The Palestinian village of al Walaja sits on a beautiful hillside. Along with its endowed landscape, al Walaja is targeted by the Israeli authorities for impeding the dream of an ethnically monogamous ‘greater Jerusalem’. Since 1971 the Gilo and Har Gilo colonies adjacent to al Walaja have grown to the size of 40,000 settlers. In 2011, Israel announced that 1,400 new housing units would be built in Gilo. Additionally, residents expect construction of a new settlement: Givat Yael. The burdened and winding path of the Separation Wall adds to a sense of surrealism – natural beauty obstructed by lifeless concrete.
The village of al Walaja (Photo: Wikipedia)
In July of 2012 al Walaja community leaders received an updated plan of the wall’s construction from the Israeli government. The new map clearly demonstrates an intention to frustrate residents’ daily life and human dignity.Portions of the wall jut into the village, but provide no additional ‘security’ for Israel.The new plan also includes a wide gap in the wall, which the community hopes it can negotiate so that they can access the neighboring city of Beit Jalla unhindered.
Sheerin al Araj, a life-long resident and advocate of al Walaja, calls the village a “microcosm of Palestine”. All the problems accompanying segregation and occupation boil down into a space smaller than a square mile, she said.
Al Walaja is a historic village and farmland that originally stretched from southern Jerusalem to northern Bethlehem. The villagers lived on what became the Israeli side of the Green Line until 1947-1949, when they were expelled from their homes and then established ‘new’ al Walaja in its current location. Despite their continued residence within the Jerusalem municipal borders, villagers have been refused Jerusalem residency and identification cards, limiting their freedom of movement and other inalienable rights.
Restrictions will become tighter yet. Since 2010, villagers have witnessed Israel reinvigorate its construction of the Separation Wall. The wall has steadily wound its way around the village at a height of 8 meters.
Separation Wall in al Walaja (Photo: Marta Fortunato, AIC)
The community and its allies have utilized a broad toolbox in an attempt to halt the illegal and inhumane construction of the wall in al Walaja.
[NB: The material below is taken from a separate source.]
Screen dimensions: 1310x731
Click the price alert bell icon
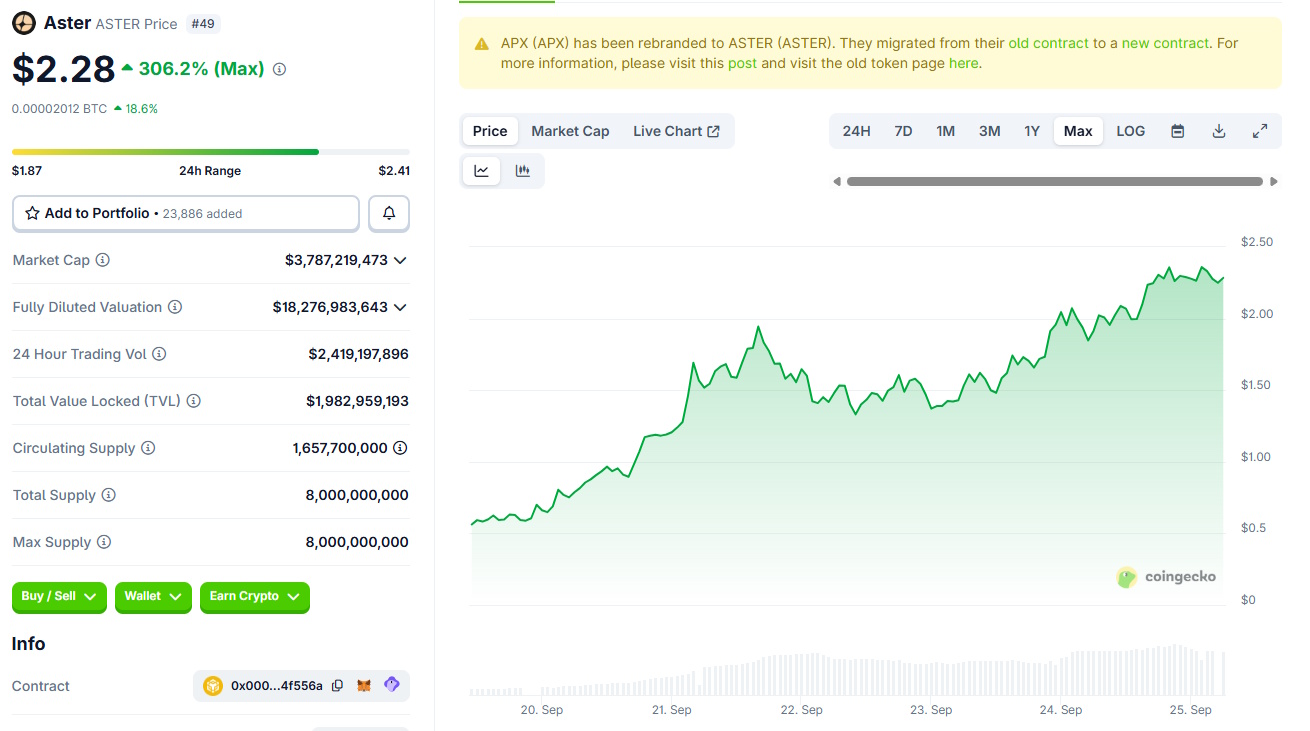(389, 213)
Lawyers have been working with the community for years, local and international media has paid close attention to the villages’ struggle and peaceful protest has been waged with impeccable regularity.
Protesting the ongoing naqba in al Walaja, 2011 (Photo: Marta Fortunato, AIC)
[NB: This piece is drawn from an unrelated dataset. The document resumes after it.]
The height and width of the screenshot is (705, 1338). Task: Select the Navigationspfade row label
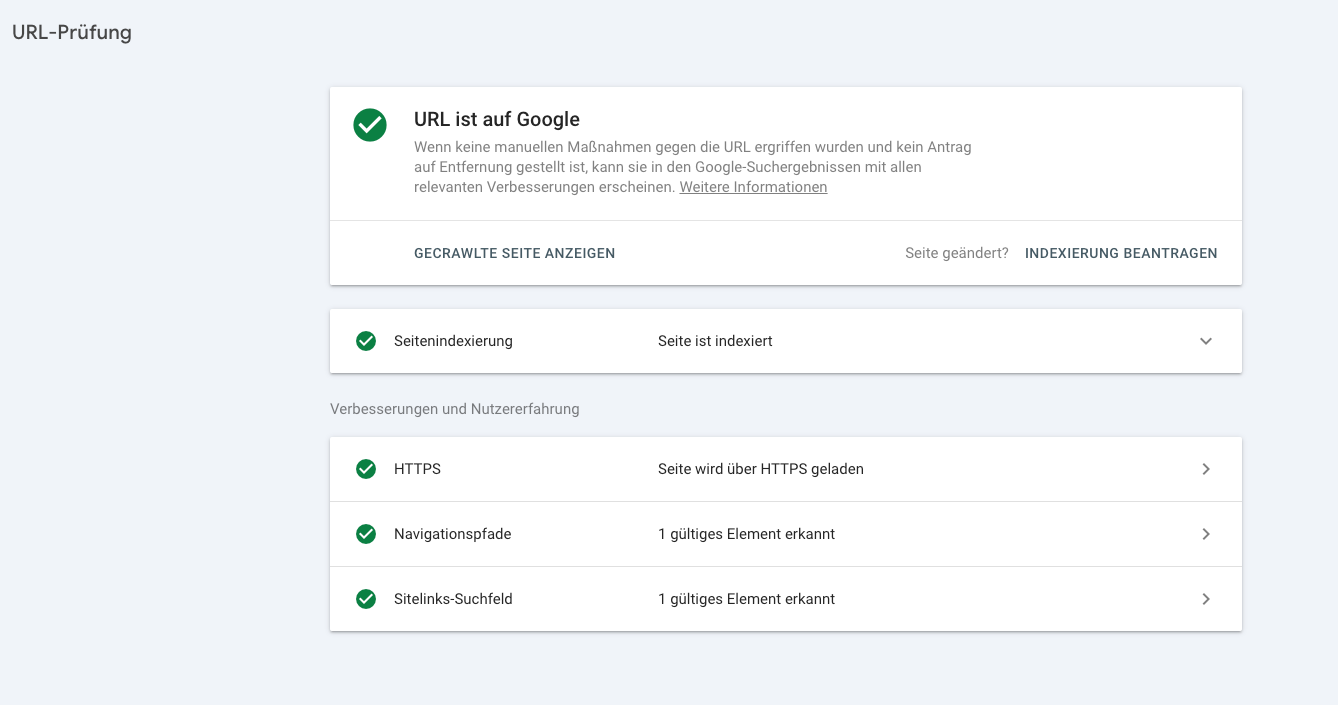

Israel’s plan for the wall in al Walaja would completely encircle the village, further separating residents from their property. A single gate with restricted exit and entry would regulate the villagers’ access to the world around them. In effect, the map below from February 2011 depicts a walled prison within the greater entrapment of the West Bank.
On July 15th of 2012, Sheerin received an updated version of this map originating from the Civil Administration of the occupied Palestinian territories (DCL), a unit in the Israeli Military of Defense. Sheerin was the first of the community members to receive this map after two years of pressuring the DCL for an updated version of the Wall’s plan.
JULY 2012 MAP
The purple areas represent the Separation Wall.
The most significant difference between the February 2011 and July 2012 plans is the unexplained hole in a section of the wall facing the nearby village of Battir. The villagers’minimum demand is open access to the city of Beit Jalla in the Southeast. Sheerin is hoping that the community can compel the Israeli military administrative government to alter the opening so that it connects them to Beit Jalla and Bethlehem further East. The Israeli Civil Administration office for the area that includes al Walaja did not respond to inquiries.
In addition, the 2012 plan differs from previous versions because of discontinuous sections of the wall protruding into al Walaja territory. Under the current plan,the wall’s subsections can be bypassed on foot, thereby serving as an additional obstacle with no apparent ‘security’purpose.One of these strange extensions will envelop Sheerin’s house on three sides, wedging it into a narrow concrete corner with an exit no more than a few meters ahead.
In semi-serious jest, Sheerin advises her father to build another story to their home in order to maintain their view of the gorgeous hills.